Provided material below:

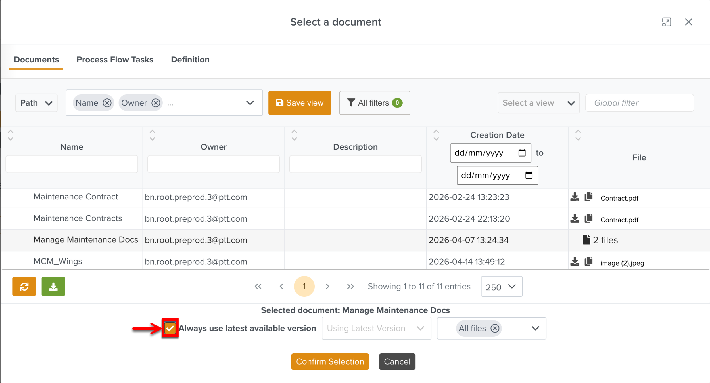Remove Owner chip from column selector
Image resolution: width=710 pixels, height=383 pixels.
point(156,103)
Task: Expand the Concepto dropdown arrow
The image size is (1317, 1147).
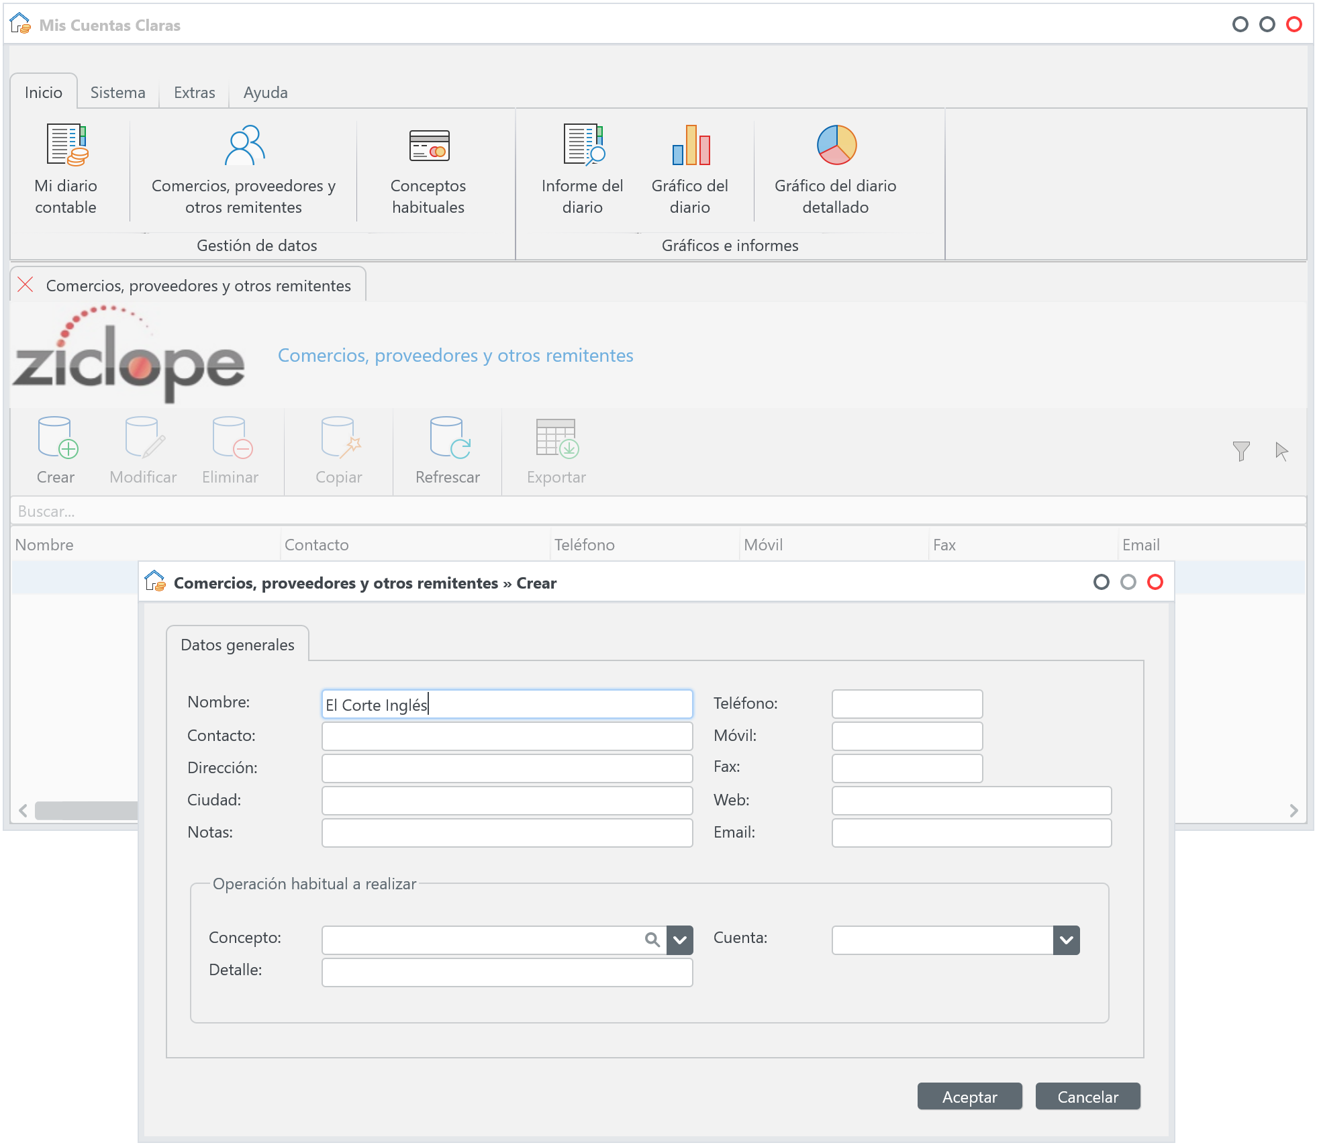Action: point(680,940)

End of Provided material.

- **Instructions for the task**
Exactly restate the lines from the one holding "Task: Expand the Concepto dropdown arrow" to the final line of the records above, including both and excluding pictures.

- **Written reply**
Task: Expand the Concepto dropdown arrow
The image size is (1317, 1147).
Action: point(680,940)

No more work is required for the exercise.